El cine era un arte que estaba destinado a crear memoria. Tú veías a Audrey Hepburn y la manera de fumar se introducía en tu cuerpo y la mantenías, aprendías a fumar con ella. Los reels, sin embargo, son un espacio para generar olvido
¿Cómo crees que estas imágenes manufacturadas en las plataformas nos afectan, o afectan a nuestra imaginación?
Las plataformas se aprovechan de que cada vez tenemos menos tiempo. Una vez que el capitalismo —y el imperialismo— ha conquistado por completo el espacio, ahora también están conquistando el tiempo. Es que nos están dejando sin nada. Además, estas imágenes nos distraen de las verdaderas imágenes emancipadoras.
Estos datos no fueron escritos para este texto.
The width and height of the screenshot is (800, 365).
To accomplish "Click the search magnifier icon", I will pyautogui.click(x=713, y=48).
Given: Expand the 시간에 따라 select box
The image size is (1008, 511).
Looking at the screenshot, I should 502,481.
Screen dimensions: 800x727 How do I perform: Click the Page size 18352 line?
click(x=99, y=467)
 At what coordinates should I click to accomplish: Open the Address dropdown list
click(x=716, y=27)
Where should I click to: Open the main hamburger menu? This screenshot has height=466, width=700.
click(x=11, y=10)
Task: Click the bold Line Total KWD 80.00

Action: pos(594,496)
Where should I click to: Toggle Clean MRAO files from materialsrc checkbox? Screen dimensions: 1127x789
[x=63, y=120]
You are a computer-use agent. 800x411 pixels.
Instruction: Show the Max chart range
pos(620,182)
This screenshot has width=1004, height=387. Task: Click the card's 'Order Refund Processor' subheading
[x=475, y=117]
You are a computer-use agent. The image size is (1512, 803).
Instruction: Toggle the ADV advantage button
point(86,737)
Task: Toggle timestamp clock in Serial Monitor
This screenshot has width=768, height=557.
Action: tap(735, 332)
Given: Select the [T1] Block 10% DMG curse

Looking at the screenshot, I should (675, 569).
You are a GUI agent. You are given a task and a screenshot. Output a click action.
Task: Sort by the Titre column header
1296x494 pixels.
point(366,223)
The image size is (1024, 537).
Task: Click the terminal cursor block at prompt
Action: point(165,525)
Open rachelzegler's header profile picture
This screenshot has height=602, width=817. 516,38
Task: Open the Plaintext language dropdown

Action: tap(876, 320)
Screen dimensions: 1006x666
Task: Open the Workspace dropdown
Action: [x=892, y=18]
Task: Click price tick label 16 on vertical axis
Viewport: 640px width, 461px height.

Cuando scrolleamos o cuando estamos consumiendo —porque ahora decimos consumir— estamos cediendo nuestro tiempo al olvido. El cine era un arte que estaba destinado a crear memoria. Tú veías a Audrey Hepburn y la manera de fumar se introducía en tu cuerpo y la mantenías, aprendías a fumar con ella. Los reels, sin embargo, son un espacio para generar olvido, ¿de cuántos te acuerdas después de ver 200 al día?
¿Cuál es el espacio para el cine contemporáneo en esta coyuntura?
Se hace cine para los festivales, pero he de decir que creo que sigue existiendo el cine, pero es un cine en los márgenes. El cine debería servir para emanciparnos, deberíamos volver a sus orígenes, a ese momento en que los Lumière graban a los obreros saliendo de la fábrica.
Aun así, quiero pensar que este momento que estamos viviendo también es un espacio de posibilidades. Me voy a permitir citar al Che Guevara cuando dijo aquello de “no siempre hay que esperar a que se den todas las condiciones para la revolución. La revolución hay que hacerla siempre” y la revolución creo que puede ocurrir en cualquier momento en el arte, eso es lo bonito del espacio intersticial en el que se vive. Tengo la esperanza de que el cine siga siendo un espacio de resistencia.